Local newspapers, radio and television stations are always on the lookout for stories that will appeal to their audiences. This may even include stories that are of interest to homeowners and businesses in need of remodeling or other construction work. “When you’re involved in an interesting project,” he said, “it’s worth bringing to the attention of editors or reporters who cover real estate, construction, or home and garden subjects.”

The advisor recommended that the contractor or a staff member monitor local media sources — including social media — for opportunities. He or she should check applicable websites for contact info and submission guidelines, and follow the instructions and deadlines given.

To keep costs in line, he recommended logging the time spent on these publicity efforts to ensure other critical work didn’t get neglected. The contractor likely wouldn’t need to spend money on anything other than a decent-quality camera (that is, not a cell phone camera) if she didn’t already have one.

Following best practices

Based on his experience in helping construction clients with media relations, the financial advisor offered a couple of best practices:

Be concise and descriptive. The contractor should document her company’s work with some high-resolution (300+ dots per inch) photographs suitable for both print and websites. In addition, she (or a qualified staff member) would need to write a brief description of the project, highlighting its most interesting aspects. Keep it short, the advisor urged — no more than two or three paragraphs.

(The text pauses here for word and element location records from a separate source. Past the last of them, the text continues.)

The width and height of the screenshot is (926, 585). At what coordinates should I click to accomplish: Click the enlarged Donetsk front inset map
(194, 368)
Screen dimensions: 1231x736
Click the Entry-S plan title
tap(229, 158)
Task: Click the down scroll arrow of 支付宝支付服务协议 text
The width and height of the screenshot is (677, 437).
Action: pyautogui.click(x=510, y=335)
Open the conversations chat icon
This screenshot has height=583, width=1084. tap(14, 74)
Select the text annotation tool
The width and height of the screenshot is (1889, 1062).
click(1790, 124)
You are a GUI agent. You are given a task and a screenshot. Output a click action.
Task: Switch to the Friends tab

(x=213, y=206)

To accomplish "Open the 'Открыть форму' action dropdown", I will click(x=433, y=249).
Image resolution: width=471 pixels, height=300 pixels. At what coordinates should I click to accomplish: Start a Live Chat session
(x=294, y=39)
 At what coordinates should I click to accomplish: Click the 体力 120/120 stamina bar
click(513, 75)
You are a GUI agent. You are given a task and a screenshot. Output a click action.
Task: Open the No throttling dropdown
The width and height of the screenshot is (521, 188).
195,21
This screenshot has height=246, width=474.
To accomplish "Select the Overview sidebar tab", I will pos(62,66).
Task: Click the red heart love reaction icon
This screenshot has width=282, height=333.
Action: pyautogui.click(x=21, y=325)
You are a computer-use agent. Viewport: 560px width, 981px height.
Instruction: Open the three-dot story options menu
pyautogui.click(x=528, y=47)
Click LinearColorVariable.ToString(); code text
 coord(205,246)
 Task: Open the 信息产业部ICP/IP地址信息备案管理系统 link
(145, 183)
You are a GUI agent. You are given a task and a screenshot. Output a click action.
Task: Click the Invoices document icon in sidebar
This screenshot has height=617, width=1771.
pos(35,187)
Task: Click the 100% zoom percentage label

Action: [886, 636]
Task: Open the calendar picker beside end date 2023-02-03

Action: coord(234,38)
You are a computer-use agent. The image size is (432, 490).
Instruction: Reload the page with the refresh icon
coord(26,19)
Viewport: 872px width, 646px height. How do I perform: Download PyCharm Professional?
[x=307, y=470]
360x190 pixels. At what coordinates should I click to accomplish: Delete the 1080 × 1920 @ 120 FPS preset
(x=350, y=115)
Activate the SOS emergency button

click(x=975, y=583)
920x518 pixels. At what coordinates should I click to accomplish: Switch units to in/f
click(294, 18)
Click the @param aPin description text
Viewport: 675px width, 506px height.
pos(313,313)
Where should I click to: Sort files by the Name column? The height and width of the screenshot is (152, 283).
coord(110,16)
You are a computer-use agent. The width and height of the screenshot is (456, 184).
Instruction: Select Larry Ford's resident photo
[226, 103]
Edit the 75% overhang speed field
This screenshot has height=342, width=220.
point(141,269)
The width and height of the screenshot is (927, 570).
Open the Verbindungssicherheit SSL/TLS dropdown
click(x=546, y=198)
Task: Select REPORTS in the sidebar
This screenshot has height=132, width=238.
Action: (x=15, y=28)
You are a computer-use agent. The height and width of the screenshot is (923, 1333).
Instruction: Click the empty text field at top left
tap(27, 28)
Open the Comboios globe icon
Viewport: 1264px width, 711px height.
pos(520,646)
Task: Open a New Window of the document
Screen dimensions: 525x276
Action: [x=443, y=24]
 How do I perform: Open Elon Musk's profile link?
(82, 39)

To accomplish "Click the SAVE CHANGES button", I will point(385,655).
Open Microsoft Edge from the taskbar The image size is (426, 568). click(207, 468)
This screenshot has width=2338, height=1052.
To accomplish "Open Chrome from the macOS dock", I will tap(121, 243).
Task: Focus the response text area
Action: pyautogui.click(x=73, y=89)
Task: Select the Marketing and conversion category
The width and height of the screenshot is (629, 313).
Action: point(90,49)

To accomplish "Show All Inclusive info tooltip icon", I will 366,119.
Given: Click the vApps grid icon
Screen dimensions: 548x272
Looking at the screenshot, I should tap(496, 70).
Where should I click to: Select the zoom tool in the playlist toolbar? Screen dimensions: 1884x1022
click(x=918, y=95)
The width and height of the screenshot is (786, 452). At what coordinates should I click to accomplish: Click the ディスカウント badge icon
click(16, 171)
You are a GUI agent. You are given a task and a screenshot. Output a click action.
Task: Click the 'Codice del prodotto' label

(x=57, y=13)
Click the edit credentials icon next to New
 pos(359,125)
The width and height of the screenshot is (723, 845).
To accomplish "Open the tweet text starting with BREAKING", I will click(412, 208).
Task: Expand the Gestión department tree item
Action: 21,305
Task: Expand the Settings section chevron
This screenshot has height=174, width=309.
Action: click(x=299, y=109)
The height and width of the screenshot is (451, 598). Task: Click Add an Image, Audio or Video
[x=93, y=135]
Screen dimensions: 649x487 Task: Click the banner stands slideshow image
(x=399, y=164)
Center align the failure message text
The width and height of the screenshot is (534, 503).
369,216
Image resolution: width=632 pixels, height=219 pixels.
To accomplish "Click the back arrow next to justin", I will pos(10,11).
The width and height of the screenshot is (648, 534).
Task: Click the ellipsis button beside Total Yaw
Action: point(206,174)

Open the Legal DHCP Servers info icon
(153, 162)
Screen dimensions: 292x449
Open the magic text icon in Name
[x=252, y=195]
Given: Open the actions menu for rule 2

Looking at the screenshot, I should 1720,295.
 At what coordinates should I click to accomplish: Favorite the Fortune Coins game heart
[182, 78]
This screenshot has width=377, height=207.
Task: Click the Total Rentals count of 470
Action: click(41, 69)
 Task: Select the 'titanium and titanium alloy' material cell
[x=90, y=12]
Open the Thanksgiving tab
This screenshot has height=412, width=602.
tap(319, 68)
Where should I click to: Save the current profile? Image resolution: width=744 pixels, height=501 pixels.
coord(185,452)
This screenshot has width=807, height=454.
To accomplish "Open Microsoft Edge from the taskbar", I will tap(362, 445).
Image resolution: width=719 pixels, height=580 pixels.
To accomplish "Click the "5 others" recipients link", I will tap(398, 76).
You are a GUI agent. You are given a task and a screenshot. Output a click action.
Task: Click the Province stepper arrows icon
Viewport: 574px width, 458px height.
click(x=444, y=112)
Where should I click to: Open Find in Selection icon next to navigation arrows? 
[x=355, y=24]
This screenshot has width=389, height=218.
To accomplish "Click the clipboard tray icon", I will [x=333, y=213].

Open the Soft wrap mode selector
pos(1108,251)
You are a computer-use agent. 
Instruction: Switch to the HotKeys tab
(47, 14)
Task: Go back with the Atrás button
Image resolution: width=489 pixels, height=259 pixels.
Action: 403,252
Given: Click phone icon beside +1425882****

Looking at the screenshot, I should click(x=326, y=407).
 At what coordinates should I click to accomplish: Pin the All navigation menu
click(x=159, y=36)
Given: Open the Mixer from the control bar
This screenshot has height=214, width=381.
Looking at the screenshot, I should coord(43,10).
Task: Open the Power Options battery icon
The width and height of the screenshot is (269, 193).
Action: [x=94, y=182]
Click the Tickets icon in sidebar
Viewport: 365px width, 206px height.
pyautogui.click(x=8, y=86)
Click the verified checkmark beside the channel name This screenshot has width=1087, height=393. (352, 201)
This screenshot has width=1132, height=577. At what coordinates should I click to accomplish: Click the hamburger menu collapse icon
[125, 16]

Be flexible and available. The advisor also encouraged her to send the description and photographs via email, along with her company’s contact information. He said it’s acceptable to follow up by phone after a week or so, but she probably shouldn’t go beyond that. He advised her to let the reporter know that, if the story isn’t immediately feasible, she’d be happy to serve as a source for future articles on related subjects.

Maximizing the benefits

The advisor’s suggestions paid off for the contractor. Shortly after one of her projects was featured in the local paper, she received several calls asking her to bid on similar jobs. And she was able to extend the publicity by getting permission to link to the article from her website, and by ordering reprints she could hand out to prospective clients.